Data entries:

|---|

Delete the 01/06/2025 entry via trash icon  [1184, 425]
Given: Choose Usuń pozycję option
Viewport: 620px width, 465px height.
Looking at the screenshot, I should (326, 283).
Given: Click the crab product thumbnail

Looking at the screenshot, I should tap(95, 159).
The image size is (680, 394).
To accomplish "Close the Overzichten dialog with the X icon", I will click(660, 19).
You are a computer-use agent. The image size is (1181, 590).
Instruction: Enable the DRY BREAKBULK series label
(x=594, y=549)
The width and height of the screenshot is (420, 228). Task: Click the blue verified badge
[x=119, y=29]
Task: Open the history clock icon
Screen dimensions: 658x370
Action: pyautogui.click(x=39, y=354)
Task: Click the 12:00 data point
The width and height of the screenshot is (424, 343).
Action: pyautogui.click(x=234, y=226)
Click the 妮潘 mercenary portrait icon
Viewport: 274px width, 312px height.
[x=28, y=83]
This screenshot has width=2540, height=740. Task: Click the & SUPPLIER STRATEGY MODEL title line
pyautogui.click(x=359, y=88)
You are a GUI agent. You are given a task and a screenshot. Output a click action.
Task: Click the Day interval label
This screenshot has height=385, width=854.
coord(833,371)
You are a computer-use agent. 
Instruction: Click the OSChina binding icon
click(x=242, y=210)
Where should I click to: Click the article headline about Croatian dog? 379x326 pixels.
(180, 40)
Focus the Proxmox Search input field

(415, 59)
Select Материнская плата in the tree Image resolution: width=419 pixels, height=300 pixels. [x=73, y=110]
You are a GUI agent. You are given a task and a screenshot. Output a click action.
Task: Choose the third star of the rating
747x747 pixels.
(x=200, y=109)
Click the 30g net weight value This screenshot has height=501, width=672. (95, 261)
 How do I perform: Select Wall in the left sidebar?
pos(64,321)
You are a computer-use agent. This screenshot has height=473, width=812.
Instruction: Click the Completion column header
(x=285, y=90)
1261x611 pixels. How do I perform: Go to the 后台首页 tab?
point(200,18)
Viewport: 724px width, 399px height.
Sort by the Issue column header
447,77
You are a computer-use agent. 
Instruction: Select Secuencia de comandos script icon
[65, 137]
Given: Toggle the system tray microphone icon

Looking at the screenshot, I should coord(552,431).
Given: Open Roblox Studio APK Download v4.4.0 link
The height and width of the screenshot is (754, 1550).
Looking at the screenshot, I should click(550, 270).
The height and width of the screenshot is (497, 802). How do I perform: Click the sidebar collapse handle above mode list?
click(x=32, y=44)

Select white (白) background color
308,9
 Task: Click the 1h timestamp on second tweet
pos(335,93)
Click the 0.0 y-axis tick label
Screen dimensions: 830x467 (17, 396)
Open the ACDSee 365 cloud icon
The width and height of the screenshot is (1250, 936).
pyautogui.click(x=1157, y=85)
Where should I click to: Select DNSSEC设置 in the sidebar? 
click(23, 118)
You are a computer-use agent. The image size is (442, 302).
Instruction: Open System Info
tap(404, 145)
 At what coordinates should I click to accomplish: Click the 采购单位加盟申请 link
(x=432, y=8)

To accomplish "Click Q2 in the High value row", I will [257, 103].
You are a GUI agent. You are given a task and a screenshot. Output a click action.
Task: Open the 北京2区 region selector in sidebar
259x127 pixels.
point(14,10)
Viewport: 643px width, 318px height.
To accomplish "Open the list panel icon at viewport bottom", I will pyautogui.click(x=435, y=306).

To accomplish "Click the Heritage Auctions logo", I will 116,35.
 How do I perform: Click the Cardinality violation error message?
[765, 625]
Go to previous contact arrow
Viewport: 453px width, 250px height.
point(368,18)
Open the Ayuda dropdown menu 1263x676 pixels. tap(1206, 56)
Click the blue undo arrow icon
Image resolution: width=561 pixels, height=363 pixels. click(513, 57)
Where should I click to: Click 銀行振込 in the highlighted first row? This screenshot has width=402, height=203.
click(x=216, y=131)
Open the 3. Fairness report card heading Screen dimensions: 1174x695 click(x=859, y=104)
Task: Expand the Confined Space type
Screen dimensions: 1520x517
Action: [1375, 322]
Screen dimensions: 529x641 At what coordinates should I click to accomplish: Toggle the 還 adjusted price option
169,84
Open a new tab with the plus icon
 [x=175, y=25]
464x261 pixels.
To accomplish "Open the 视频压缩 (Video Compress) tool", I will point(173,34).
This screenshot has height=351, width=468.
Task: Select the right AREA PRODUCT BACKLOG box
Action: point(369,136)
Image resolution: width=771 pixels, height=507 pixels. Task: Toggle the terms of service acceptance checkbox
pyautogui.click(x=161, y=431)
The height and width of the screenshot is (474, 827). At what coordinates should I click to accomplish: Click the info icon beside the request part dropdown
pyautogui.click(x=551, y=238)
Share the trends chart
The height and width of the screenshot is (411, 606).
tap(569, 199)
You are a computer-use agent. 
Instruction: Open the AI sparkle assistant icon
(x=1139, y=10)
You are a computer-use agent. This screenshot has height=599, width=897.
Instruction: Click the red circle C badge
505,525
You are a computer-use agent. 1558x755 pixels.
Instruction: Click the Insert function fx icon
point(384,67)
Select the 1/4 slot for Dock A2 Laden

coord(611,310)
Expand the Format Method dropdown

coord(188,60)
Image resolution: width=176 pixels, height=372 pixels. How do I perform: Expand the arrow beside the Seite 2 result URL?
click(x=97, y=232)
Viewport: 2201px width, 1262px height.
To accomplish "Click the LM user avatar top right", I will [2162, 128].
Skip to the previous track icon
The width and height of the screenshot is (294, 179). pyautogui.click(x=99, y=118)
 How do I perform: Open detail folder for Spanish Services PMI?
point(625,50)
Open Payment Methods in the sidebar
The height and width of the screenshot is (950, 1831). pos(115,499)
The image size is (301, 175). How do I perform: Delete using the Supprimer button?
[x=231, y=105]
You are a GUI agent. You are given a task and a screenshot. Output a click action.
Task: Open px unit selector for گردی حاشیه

|---|

* WHAT THE TASK REQUIRES *
The full set of entries should appear again, unchanged, line by line.

* COMPLETED TASK *
Delete the 01/06/2025 entry via trash icon  [1184, 425]
Given: Choose Usuń pozycję option
Viewport: 620px width, 465px height.
Looking at the screenshot, I should (326, 283).
Given: Click the crab product thumbnail

Looking at the screenshot, I should tap(95, 159).
The image size is (680, 394).
To accomplish "Close the Overzichten dialog with the X icon", I will click(660, 19).
You are a computer-use agent. The image size is (1181, 590).
Instruction: Enable the DRY BREAKBULK series label
(x=594, y=549)
The width and height of the screenshot is (420, 228). Task: Click the blue verified badge
[x=119, y=29]
Task: Open the history clock icon
Screen dimensions: 658x370
Action: pyautogui.click(x=39, y=354)
Task: Click the 12:00 data point
The width and height of the screenshot is (424, 343).
Action: pyautogui.click(x=234, y=226)
Click the 妮潘 mercenary portrait icon
Viewport: 274px width, 312px height.
[x=28, y=83]
This screenshot has width=2540, height=740. Task: Click the & SUPPLIER STRATEGY MODEL title line
pyautogui.click(x=359, y=88)
You are a GUI agent. You are given a task and a screenshot. Output a click action.
Task: Click the Day interval label
This screenshot has height=385, width=854.
coord(833,371)
You are a computer-use agent. 
Instruction: Click the OSChina binding icon
click(x=242, y=210)
Where should I click to: Click the article headline about Croatian dog? 379x326 pixels.
(180, 40)
Focus the Proxmox Search input field

(415, 59)
Select Материнская плата in the tree Image resolution: width=419 pixels, height=300 pixels. [x=73, y=110]
You are a GUI agent. You are given a task and a screenshot. Output a click action.
Task: Choose the third star of the rating
747x747 pixels.
(x=200, y=109)
Click the 30g net weight value This screenshot has height=501, width=672. (95, 261)
 How do I perform: Select Wall in the left sidebar?
pos(64,321)
You are a computer-use agent. This screenshot has height=473, width=812.
Instruction: Click the Completion column header
(x=285, y=90)
1261x611 pixels. How do I perform: Go to the 后台首页 tab?
point(200,18)
Viewport: 724px width, 399px height.
Sort by the Issue column header
447,77
You are a computer-use agent. 
Instruction: Select Secuencia de comandos script icon
[65, 137]
Given: Toggle the system tray microphone icon

Looking at the screenshot, I should coord(552,431).
Given: Open Roblox Studio APK Download v4.4.0 link
The height and width of the screenshot is (754, 1550).
Looking at the screenshot, I should click(550, 270).
The height and width of the screenshot is (497, 802). How do I perform: Click the sidebar collapse handle above mode list?
click(x=32, y=44)

Select white (白) background color
308,9
 Task: Click the 1h timestamp on second tweet
pos(335,93)
Click the 0.0 y-axis tick label
Screen dimensions: 830x467 (17, 396)
Open the ACDSee 365 cloud icon
The width and height of the screenshot is (1250, 936).
pyautogui.click(x=1157, y=85)
Where should I click to: Select DNSSEC设置 in the sidebar? 
click(23, 118)
You are a computer-use agent. The image size is (442, 302).
Instruction: Open System Info
tap(404, 145)
 At what coordinates should I click to accomplish: Click the 采购单位加盟申请 link
(x=432, y=8)

To accomplish "Click Q2 in the High value row", I will [257, 103].
You are a GUI agent. You are given a task and a screenshot. Output a click action.
Task: Open the 北京2区 region selector in sidebar
259x127 pixels.
point(14,10)
Viewport: 643px width, 318px height.
To accomplish "Open the list panel icon at viewport bottom", I will pyautogui.click(x=435, y=306).

To accomplish "Click the Heritage Auctions logo", I will 116,35.
 How do I perform: Click the Cardinality violation error message?
[765, 625]
Go to previous contact arrow
Viewport: 453px width, 250px height.
point(368,18)
Open the Ayuda dropdown menu 1263x676 pixels. tap(1206, 56)
Click the blue undo arrow icon
Image resolution: width=561 pixels, height=363 pixels. click(513, 57)
Where should I click to: Click 銀行振込 in the highlighted first row? This screenshot has width=402, height=203.
click(x=216, y=131)
Open the 3. Fairness report card heading Screen dimensions: 1174x695 click(x=859, y=104)
Task: Expand the Confined Space type
Screen dimensions: 1520x517
Action: [1375, 322]
Screen dimensions: 529x641 At what coordinates should I click to accomplish: Toggle the 還 adjusted price option
169,84
Open a new tab with the plus icon
 [x=175, y=25]
464x261 pixels.
To accomplish "Open the 视频压缩 (Video Compress) tool", I will point(173,34).
This screenshot has height=351, width=468.
Task: Select the right AREA PRODUCT BACKLOG box
Action: point(369,136)
Image resolution: width=771 pixels, height=507 pixels. Task: Toggle the terms of service acceptance checkbox
pyautogui.click(x=161, y=431)
The height and width of the screenshot is (474, 827). At what coordinates should I click to accomplish: Click the info icon beside the request part dropdown
pyautogui.click(x=551, y=238)
Share the trends chart
The height and width of the screenshot is (411, 606).
tap(569, 199)
You are a computer-use agent. 
Instruction: Open the AI sparkle assistant icon
(x=1139, y=10)
You are a computer-use agent. This screenshot has height=599, width=897.
Instruction: Click the red circle C badge
505,525
You are a computer-use agent. 1558x755 pixels.
Instruction: Click the Insert function fx icon
point(384,67)
Select the 1/4 slot for Dock A2 Laden

coord(611,310)
Expand the Format Method dropdown

coord(188,60)
Image resolution: width=176 pixels, height=372 pixels. How do I perform: Expand the arrow beside the Seite 2 result URL?
click(x=97, y=232)
Viewport: 2201px width, 1262px height.
To accomplish "Click the LM user avatar top right", I will [2162, 128].
Skip to the previous track icon
The width and height of the screenshot is (294, 179). pyautogui.click(x=99, y=118)
 How do I perform: Open detail folder for Spanish Services PMI?
point(625,50)
Open Payment Methods in the sidebar
The height and width of the screenshot is (950, 1831). pos(115,499)
The image size is (301, 175). How do I perform: Delete using the Supprimer button?
[x=231, y=105]
You are a GUI agent. You are given a task and a screenshot. Output a click action.
Task: Open px unit selector for گردی حاشیه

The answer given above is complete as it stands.